Клинок был покрыт кровью; он то вспыхивал, то гас – и вот уже она держит только воздух… пальцы сжимали несуществующую золотую рукоять.
– Мне до смерти была нужна Кортана, и она послала мне Дюрандаль.
– «Я той же стали и нрава, что Жуайез и Дюрандаль», – пробормотал Джулиан. – Мечи-близнецы. Как интересно…
Он отпустил ее плечи, оторвал полоску ткани от подола туники, смял, и с неожиданной нежностью прижал к ране на ее щеке.
Радость зазвучала в ее душе ярче и острее боли. Она знала, что он не любит ее, не может любить, но в этот миг ей казалось…
– Мама? – сказала Алина. – Мама, ты здесь?
Хелен прищурилась. Она сидела на столе в кабинете Института рядом с Алиной. На дальней стене, судя по всему, пыталась проявиться проекция Джиа – пока, увы, получалась лишь зыбкая тень, похожая на фигуру, снятую ручной камерой.
– Ма! – у Алины кончилось терпение. – Ты можешь уже наконец появиться? Нам очень нужно с тобой поговорить.
Очертания фигуры стали резче по краям. Она была в консульских одеяниях, усталая и такая худая, что казалась истощенной.
Сквозь нее все еще проступала текстура стены, но Хелен уже могла видеть выражение лица, такое же, как у дочери – расстроенное, встревоженное.
– Запустить проекцию из Гарда не так-то просто, – проворчала она. – Можно было и по телефону поговорить.
– Мне нужно было тебя увидеть, – голос Алины немного дрожал. – Что это за история с регистрацией?
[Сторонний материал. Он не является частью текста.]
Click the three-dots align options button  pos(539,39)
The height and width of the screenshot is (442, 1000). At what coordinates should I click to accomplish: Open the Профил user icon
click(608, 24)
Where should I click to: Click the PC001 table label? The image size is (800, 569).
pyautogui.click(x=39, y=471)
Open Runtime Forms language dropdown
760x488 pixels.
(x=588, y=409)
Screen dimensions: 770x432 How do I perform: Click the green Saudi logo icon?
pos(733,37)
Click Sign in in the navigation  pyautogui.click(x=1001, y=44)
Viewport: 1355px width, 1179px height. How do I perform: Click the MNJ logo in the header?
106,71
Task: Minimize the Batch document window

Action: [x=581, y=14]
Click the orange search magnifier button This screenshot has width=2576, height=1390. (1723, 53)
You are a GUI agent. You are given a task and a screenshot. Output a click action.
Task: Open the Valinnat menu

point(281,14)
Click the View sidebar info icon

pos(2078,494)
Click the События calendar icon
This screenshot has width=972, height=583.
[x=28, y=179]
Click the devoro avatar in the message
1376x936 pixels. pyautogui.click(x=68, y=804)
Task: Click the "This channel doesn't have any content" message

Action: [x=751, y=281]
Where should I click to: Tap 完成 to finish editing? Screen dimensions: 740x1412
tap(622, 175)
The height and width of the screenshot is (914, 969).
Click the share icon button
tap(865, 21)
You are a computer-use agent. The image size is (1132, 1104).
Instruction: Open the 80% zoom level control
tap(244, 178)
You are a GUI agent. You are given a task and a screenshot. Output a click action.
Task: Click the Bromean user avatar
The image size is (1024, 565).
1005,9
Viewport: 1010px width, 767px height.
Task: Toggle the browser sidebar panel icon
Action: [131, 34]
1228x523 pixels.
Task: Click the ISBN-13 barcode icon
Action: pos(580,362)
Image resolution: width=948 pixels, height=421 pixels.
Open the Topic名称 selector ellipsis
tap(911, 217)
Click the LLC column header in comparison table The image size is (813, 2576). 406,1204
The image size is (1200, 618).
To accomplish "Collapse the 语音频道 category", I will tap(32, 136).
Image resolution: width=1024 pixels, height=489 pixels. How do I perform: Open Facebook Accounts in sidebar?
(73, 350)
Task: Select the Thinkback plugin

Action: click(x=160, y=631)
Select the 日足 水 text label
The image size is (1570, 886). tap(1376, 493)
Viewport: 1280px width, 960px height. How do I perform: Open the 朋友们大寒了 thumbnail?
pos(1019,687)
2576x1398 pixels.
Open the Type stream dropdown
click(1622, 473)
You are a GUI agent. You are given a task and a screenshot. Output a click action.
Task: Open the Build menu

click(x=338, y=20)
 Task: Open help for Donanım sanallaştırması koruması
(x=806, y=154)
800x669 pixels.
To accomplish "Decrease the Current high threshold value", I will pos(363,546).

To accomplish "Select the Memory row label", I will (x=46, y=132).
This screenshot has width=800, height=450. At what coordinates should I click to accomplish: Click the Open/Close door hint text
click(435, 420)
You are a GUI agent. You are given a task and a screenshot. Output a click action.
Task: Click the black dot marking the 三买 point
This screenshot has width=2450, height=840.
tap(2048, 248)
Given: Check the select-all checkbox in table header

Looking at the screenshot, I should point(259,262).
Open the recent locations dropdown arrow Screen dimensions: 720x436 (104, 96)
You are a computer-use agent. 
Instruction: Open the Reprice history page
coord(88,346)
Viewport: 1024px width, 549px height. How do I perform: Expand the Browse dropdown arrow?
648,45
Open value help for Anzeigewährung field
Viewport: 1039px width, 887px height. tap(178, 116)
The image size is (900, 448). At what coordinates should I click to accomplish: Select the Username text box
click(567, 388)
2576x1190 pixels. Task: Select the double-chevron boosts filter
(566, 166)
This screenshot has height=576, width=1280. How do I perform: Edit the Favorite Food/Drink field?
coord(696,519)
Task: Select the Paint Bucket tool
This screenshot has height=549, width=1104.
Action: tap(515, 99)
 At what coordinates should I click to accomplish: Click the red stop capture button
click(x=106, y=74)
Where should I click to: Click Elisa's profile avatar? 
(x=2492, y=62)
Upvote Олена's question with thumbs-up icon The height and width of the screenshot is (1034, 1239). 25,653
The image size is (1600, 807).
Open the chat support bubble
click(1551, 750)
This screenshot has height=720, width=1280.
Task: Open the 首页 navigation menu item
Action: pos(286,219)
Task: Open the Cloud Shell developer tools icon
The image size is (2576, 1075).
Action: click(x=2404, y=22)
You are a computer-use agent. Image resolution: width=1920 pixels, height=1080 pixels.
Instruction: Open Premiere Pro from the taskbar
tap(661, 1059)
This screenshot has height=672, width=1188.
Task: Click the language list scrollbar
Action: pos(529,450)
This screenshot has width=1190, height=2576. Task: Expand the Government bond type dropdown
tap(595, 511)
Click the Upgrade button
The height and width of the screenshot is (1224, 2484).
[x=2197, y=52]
Как Совет мог допустить такое безобразие?
– Гораций… – начала Джиа, но Алина перебила ее.
– Где была ты, мам? Как ты могла это допустить?
Ее голос сорвался.
– Ничего я не допускала. Гораций мне солгал. Сегодня утром у меня была очень важная встреча, с Сестрой Клеофас из Адамантовой цитадели. Насчет Меча Смерти.
– Его починили?
– Нет, ничего пока не получается. Перековать никак не выходит. Меч сделан ангелами, а не людьми, и только ангелу под силу исцелить Меч, – Джиа вздохнула. – Гораций должен был провести обычное заседание о пограничных протоколах, а вместо этого устроил…
– Никак не пойму, как ему удалось убедить людей, что это хорошая идея, – заметила Хелен.
Джиа принялась мерить шагами комнату; ее тень прыгала вверх и вниз по стене, словно марионетка, которую дергают за веревочки.